Home / Romansa / Crush Sang Kapten Basket / Satu Meja Kantin dengan Kevin

Share

Satu Meja Kantin dengan Kevin

Author: Singacala ID
last update Last Updated: 2025-05-26 05:09:04

Hari ketiga sekolah. Alina bangun lebih pagi dari biasanya. Ada rasa semangat yang sulit dijelaskan. Entah karena matahari pagi Jakarta yang cerah atau karena harapan sederhana: semoga hari ini aku bertemu Kevin.

Setelah sarapan dan diantar seperti biasa oleh ayahnya, Alina turun di tempat biasa, beberapa meter dari gerbang sekolah. Sepanjang perjalanan menuju kelas, matanya terus mengamati sekeliling, seperti seorang detektif yang sedang mencari target.

Namun tak ada tanda-tanda Kevin. Bel masuk berbunyi. Ia mengikuti pelajaran dengan setengah hati, otaknya lebih sibuk menyusun skenario kemungkinan: kalau aku ketemu Kevin nanti, aku harus ngomong apa? Haruskah aku bilang makasih karena kemarin digendong? Atau itu malah terlalu aneh?

Di sisi lain, Seruni sudah mengenali tanda-tanda seseorang yang sedang deg-degan karena naksir. Tatapan kosong, senyum tiba-tiba, dan sesekali menggambar inisial K di sudut buku catatan.

Saat bel istirahat berbunyi, Seruni langsung berdiri.

“Ayo, kita ke kantin. Kali ini, aku yakin dia muncul,” kata Seruni yakin sambil menarik tangan Alina.

“Aku udah deg-degan duluan,” gumam Alina pelan.

“Tenang, kamu cantik hari ini. Nggak ada yang bisa nolak senyuman kamu,” jawab Seruni penuh semangat.

Alina tersenyum malu.

**

Kantin Sekolah – Sepuluh Menit Kemudian

Kantin penuh sesak. Suara piring, sendok, dan gelas bersahutan. Para siswa memenuhi hampir semua meja. Aroma gorengan dan mi instan menguar di udara.

Seruni menunjuk sebuah meja kosong di pojok dekat kipas angin, dan mereka segera duduk di sana.

“Minum es teh dulu, biar adem,” kata Seruni sambil memesan dua gelas.

Alina baru saja akan menyuap bakwan goreng ke mulutnya, saat Seruni tiba-tiba mencoleknya pelan.

“Jangan panik. Lihat sebelah kiri, deket tempat nasi goreng. Dia di situ,” bisik Seruni.

Alina menoleh perlahan.

Dan di sanalah dia, Kevin Mahendra.

Terlihat paling tinggi diantara yang lainnya, mengenakan jaket hitam di atas seragam, rambut agak berantakan, dan tampaknya dia sedang mengaduk minuman dengan ekspresi sangat serius, seolah-olah itu adalah ramuan penting untuk menyelamatkan dunia.

Alina menelan ludah. Tiba-tiba tenggorokannya kering.

Apa aku harus menyapa? Atau menunggu?

Tapi sebelum ia sempat berpikir terlalu jauh, Kevin melangkah mendekat, membawa nampan dengan satu piring nasi goreng dan segelas air mineral. Ia melihat meja Alina dan Seruni, lalu tiba-tiba...

“Meja penuh semua. Boleh duduk di sini?”

Seruni hampir menjatuhkan sendoknya.

Alina membeku, lalu mengangguk cepat. “I-iya, boleh.”

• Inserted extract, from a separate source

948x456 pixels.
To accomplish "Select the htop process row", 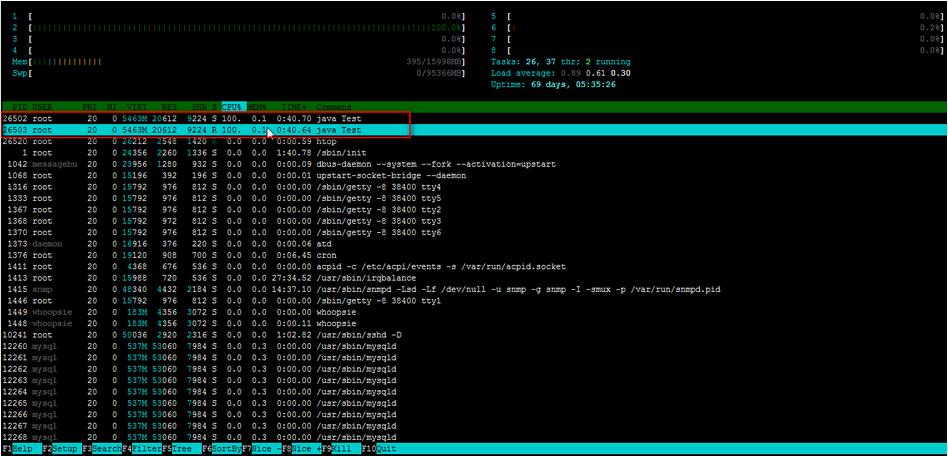I will (200, 141).
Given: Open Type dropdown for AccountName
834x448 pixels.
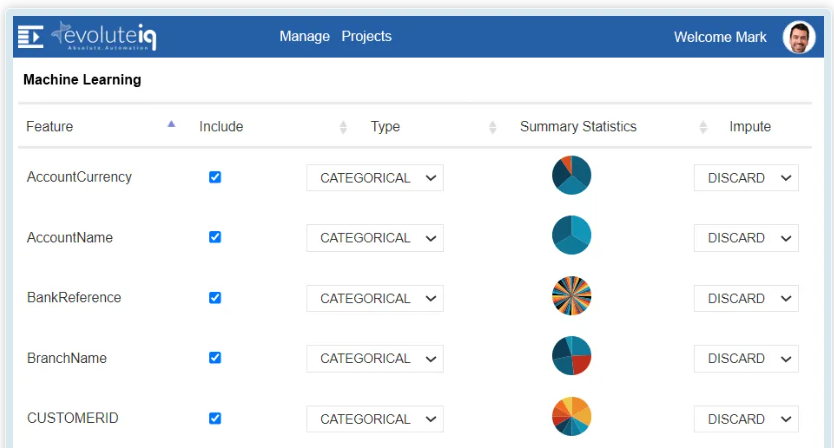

Kevin duduk persis di depan Alina. Meja itu sangat kecil, jarak wajah mereka hanya satu lengan. Kevin mulai makan dalam diam, tapi sesekali matanya melirik ke arah Alina. Lalu, akhirnya ia membuka mulut.

“Kepalamu udah nggak sakit?” Tanya nya.

Alina membelalak sedikit. “Eh… oh! Udah nggak! Makasih ya Kev soal kemarin…” Suaranya pelan, hampir seperti bisikan.

Kevin tersenyum sedikit. “Maaf ya, aku yang lempar bolanya terlalu kencang.”

Alina buru-buru menggeleng. “Nggak apa-apa kok! Aku malah jadi kenal kamu…” Kalimat itu terceplos.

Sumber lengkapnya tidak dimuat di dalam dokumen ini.